Zeilen mit Zeigedaten

=-=-=

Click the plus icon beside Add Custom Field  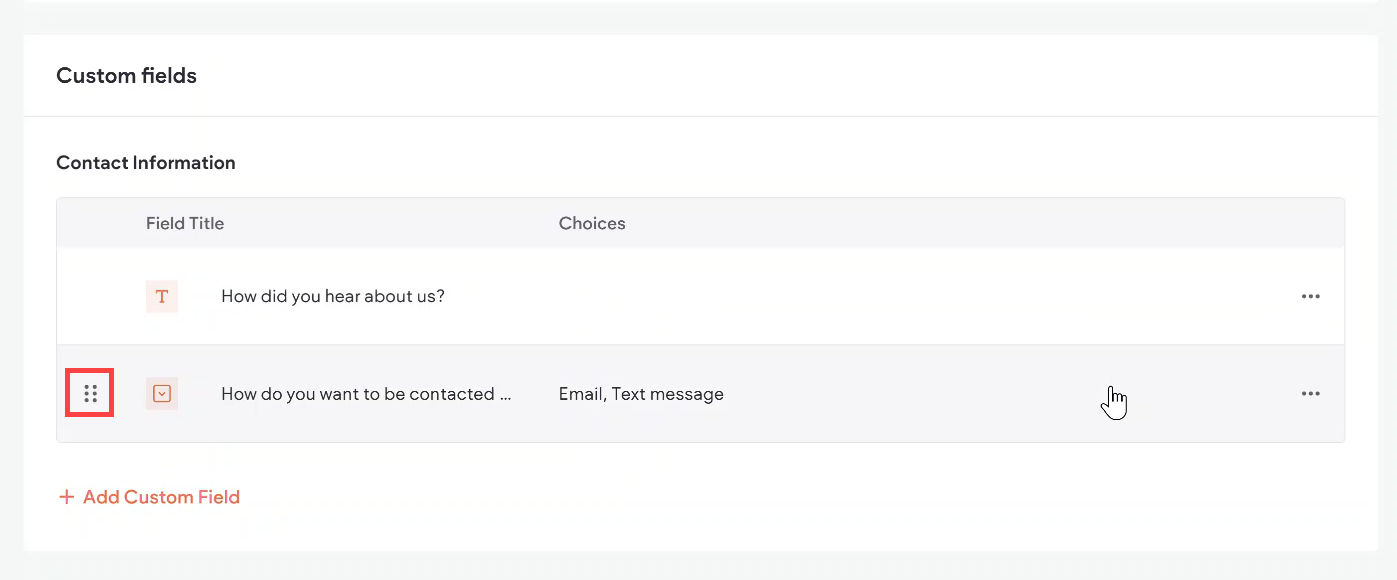pyautogui.click(x=67, y=497)
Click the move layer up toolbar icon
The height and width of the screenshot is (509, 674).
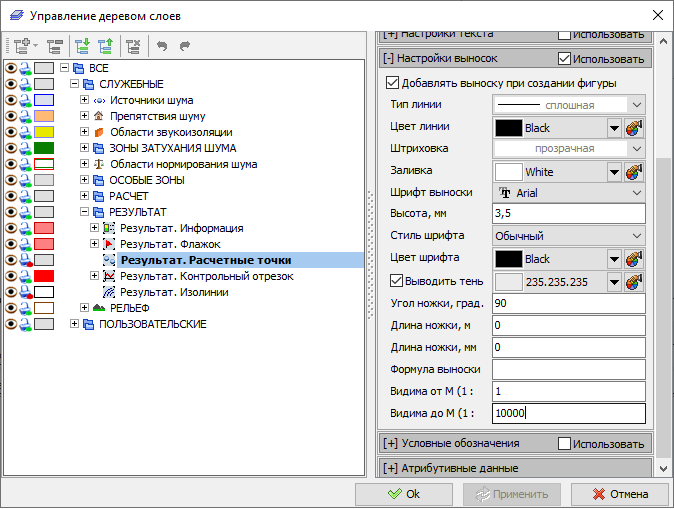coord(104,46)
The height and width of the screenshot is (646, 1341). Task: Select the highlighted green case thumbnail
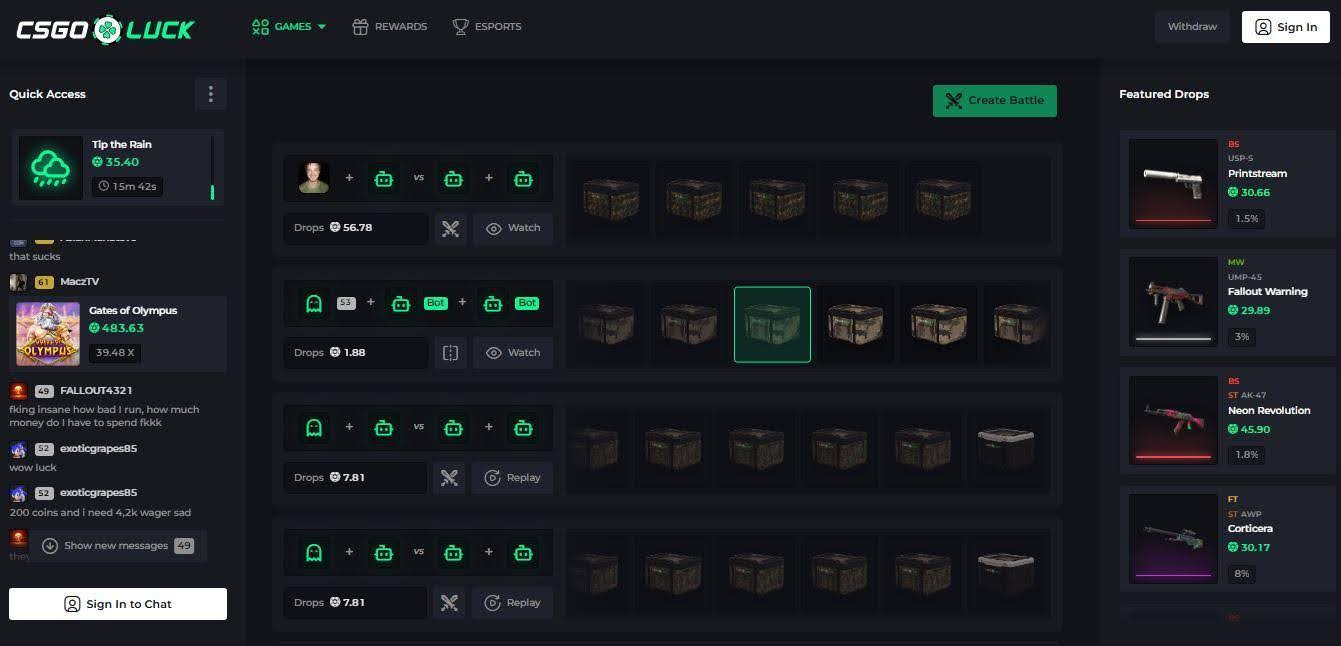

=-=-=

Kurze Aufgabe = Gib die Zeilen des Materials wortgetreu wieder, beginnend mit der Zeile, die „Click the move layer up toolbar icon“ enthält, bis zum Ende des Materials. Lass die Bilder in deiner Antwort weg.

Richtige Ausgabe =
Click the move layer up toolbar icon
The height and width of the screenshot is (509, 674).
coord(104,46)
The height and width of the screenshot is (646, 1341). Task: Select the highlighted green case thumbnail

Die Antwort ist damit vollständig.